Task statement :: Check each statement against the entry on The Story of an Unknown Man below, and answer yes or no with the deciding words of the entry quoted: 1. Chekhov first began writing the story in 1891. 2. The story first appeared in the February and March 1893 issues of Russkaya Mysl. 3. It is the only one of Chekhov's major works set in St. Petersburg.

Selected passage ::
The Story of an Unknown Man
- Author: Anton Chekhov
- Original title: Рассказ неивестного человека
- Translator: Hugh Aplin
- Subject: terrorism
- Set in: St. Petersburg, Russia
- Publisher: Russkaya Mysl, Hesperus Press Limited
- Publication date: 1893
- Pages: 100
- ISBN: 1-84391-003-9

= The Story of an Unknown Man =

1893 novella by Anton Chekhov

The Story of an Unknown Man (Рассказ неизвестного человека), translated also as The Story of a Nobody and An Anonymous Story, is an 1893 novella by Anton Chekhov first published by Russkaya Mysl, in Nos. 2 and 3 (February and March) 1893 issues. In a revised version Chekhov included into Volume 6 of his Collected Works, published by Adolf Marks in 1899–1901.

The original idea of the story came to Chekhov in the late 1880s. In a May 1893 letter he told the writer Lyubov Gurevich that he had "started to write it 1887–88 without any intention of getting it published, then dropped it". He returned to the idea in 1891, giving it originally the title The Story of My Patient (Рассказ моего пациента).

The novella concerns a revolutionary working undercover as a servant, and, being the only one of Chekhov's major works to be set in St. Petersburg, shares some motifs with the works of Dostoevsky.

Information supplied ::

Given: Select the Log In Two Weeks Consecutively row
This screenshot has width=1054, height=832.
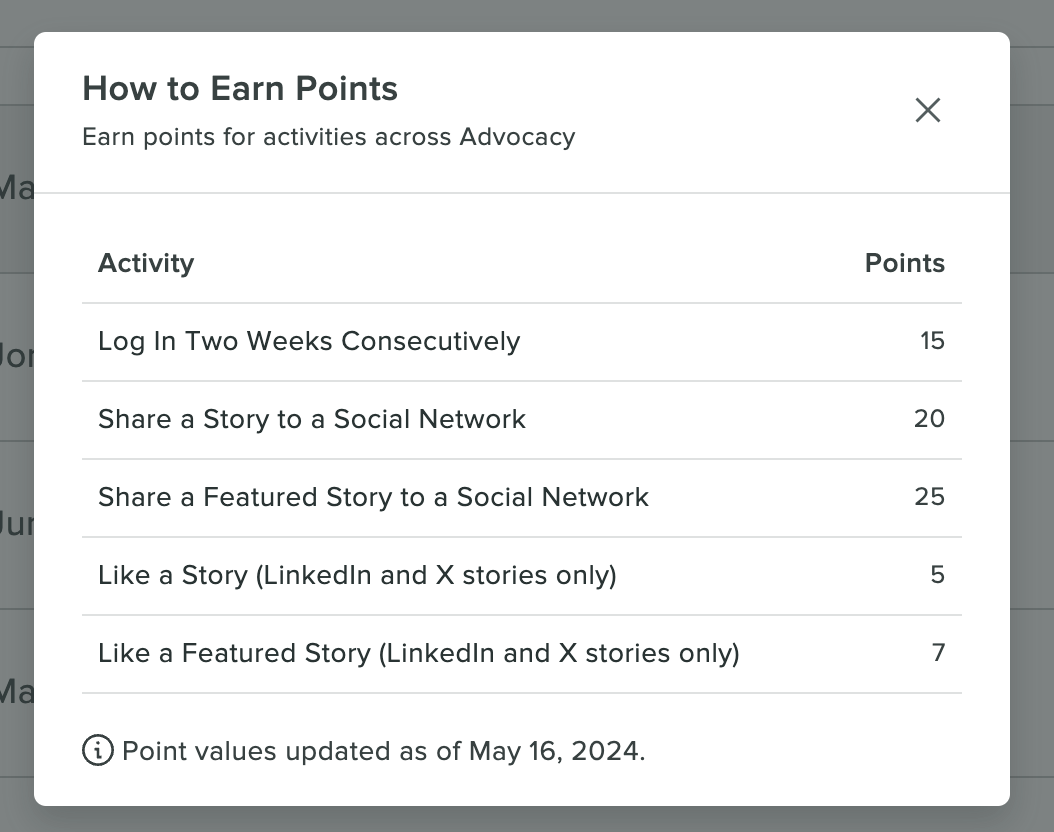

Task solution ::
1. No: "started to write it 1887–88 without any intention of getting it published, then dropped it"
2. Yes: "first published by Russkaya Mysl, in Nos. 2 and 3 (February and March) 1893 issues"
3. Yes: "being the only one of Chekhov's major works to be set in St. Petersburg"